In vivo tumor imaging and therapy based on near-infrared cadmium-free quantum dots

Abstract

Near-infrared fluorescence imaging technology, which possesses superior advantages including real-time and fast imaging, high spatial and temporal resolution, and deep tissue penetration, shows great potential for tumor imaging in vivo and therapy. Ⅰ-Ⅲ-Ⅵ quantum dots exhibit high brightness, broad excitation, easily tunable emission wavelength and superior stability, and do not contain highly toxic heavy metal elements such as cadmium or lead. These advantages make Ⅰ-Ⅲ-Ⅵ quantum dots attract widespread attention in biomedical field. This review summarizes the recent advances in the controlled synthesis of Ⅰ-Ⅲ-Ⅵ quantum dots and their applications in tumor imaging in vivo and therapy.

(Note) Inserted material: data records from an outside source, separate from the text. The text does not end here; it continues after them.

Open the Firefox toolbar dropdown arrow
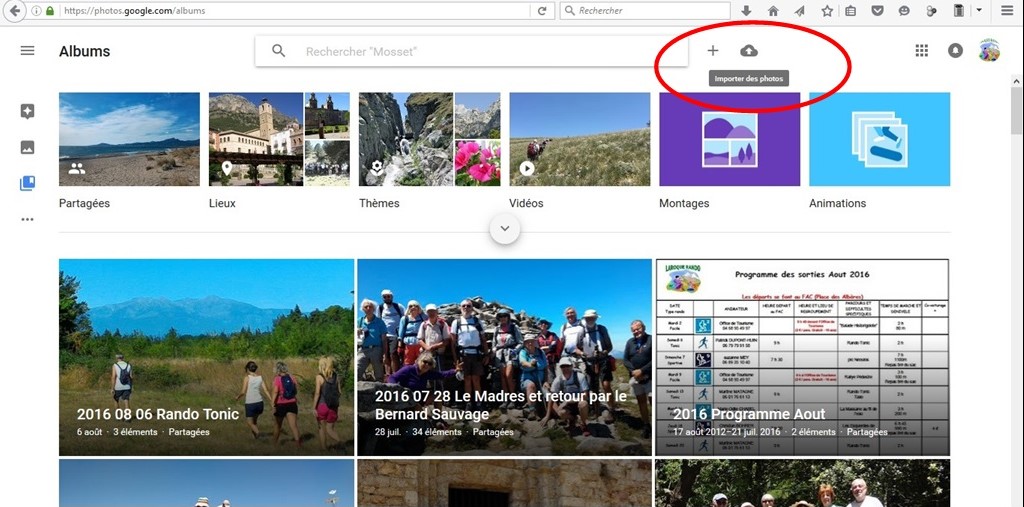 [x=979, y=11]
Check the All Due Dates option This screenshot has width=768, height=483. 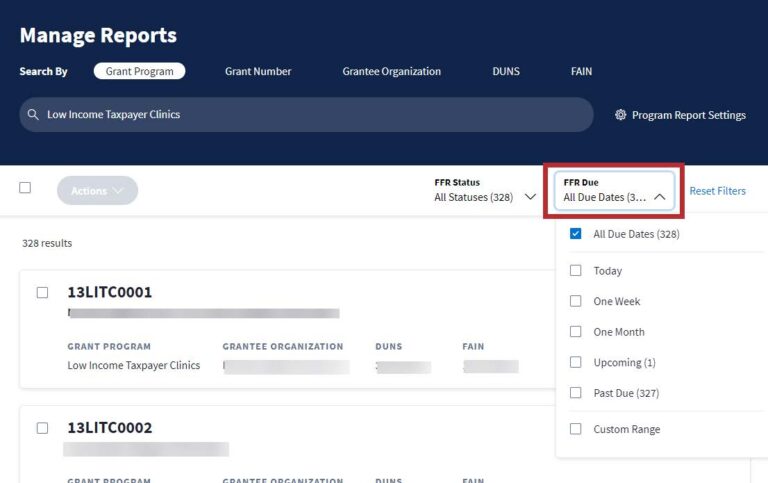575,234
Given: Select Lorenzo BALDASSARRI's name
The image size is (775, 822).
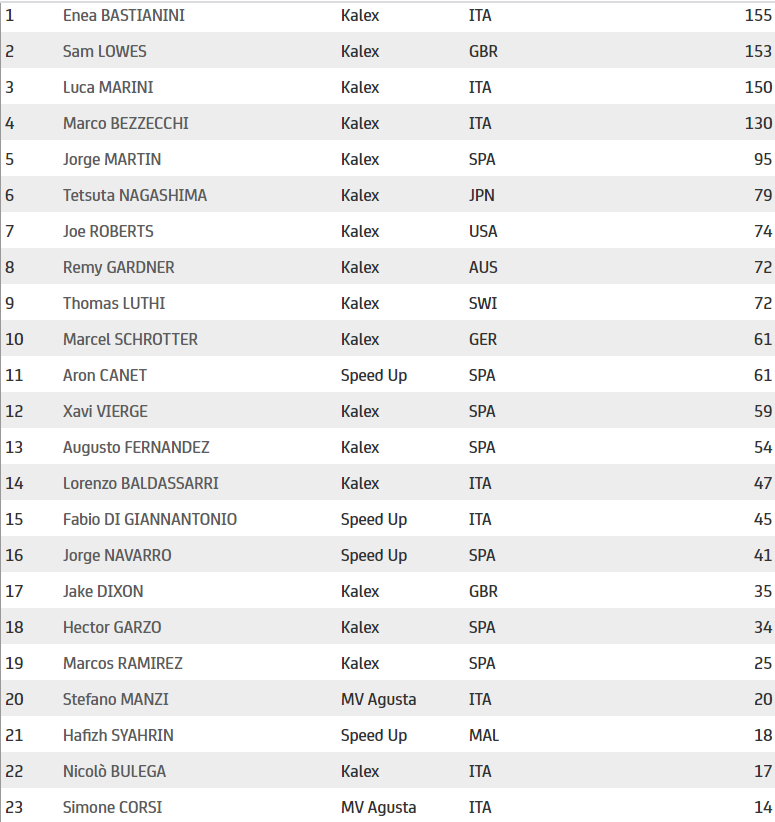Looking at the screenshot, I should tap(141, 484).
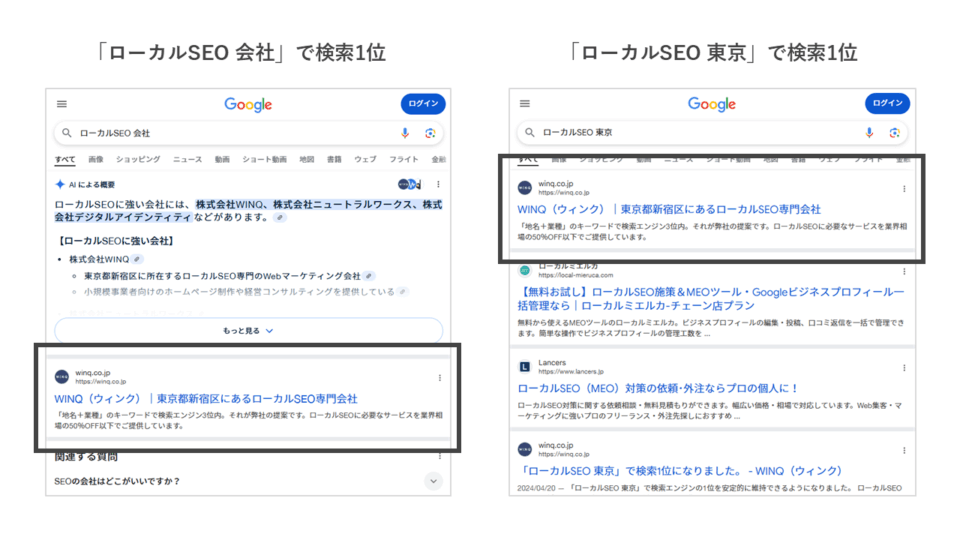This screenshot has width=960, height=540.
Task: Click search field containing ローカルSEO 東京
Action: 712,132

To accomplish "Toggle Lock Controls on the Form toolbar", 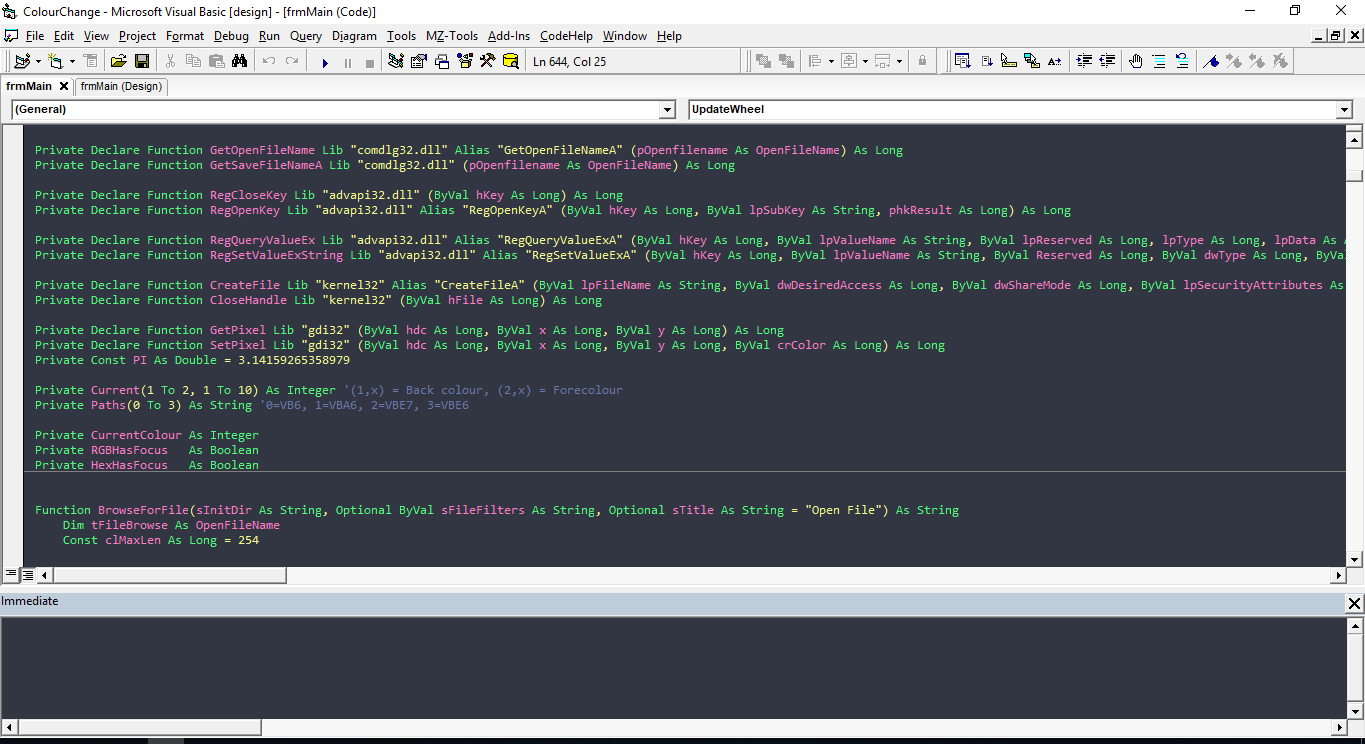I will click(922, 61).
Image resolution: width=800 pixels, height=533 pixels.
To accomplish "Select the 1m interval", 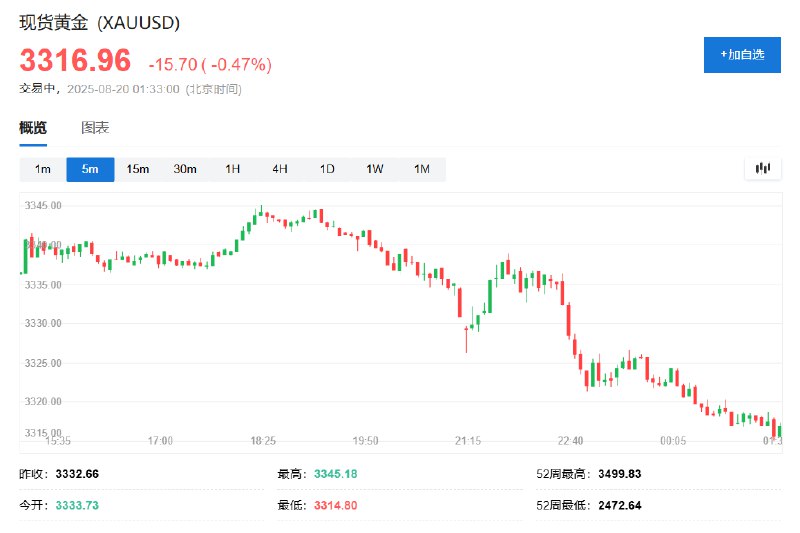I will (x=43, y=169).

Firstly, the organic-phase and aqueous-phase synthesis of Ⅰ-Ⅲ-Ⅵ quantum dots as well as the strategies for regulating the near-infrared photoluminescence are briefly introduced; secondly, representative biomedical applications of near-infrared-emitting cadmium-free quantum dots including early diagnosis of tumor, lymphatic imaging, drug delivery, photothermal and photodynamic therapy are emphatically discussed; lastly, perspectives on the future directions of developing quantum dots for biomedical application and the faced challenges are discussed. This paper may provide guidance and reference for further research and clinical translation of cadmium-free quantum dots in tumor diagnosis and treatment.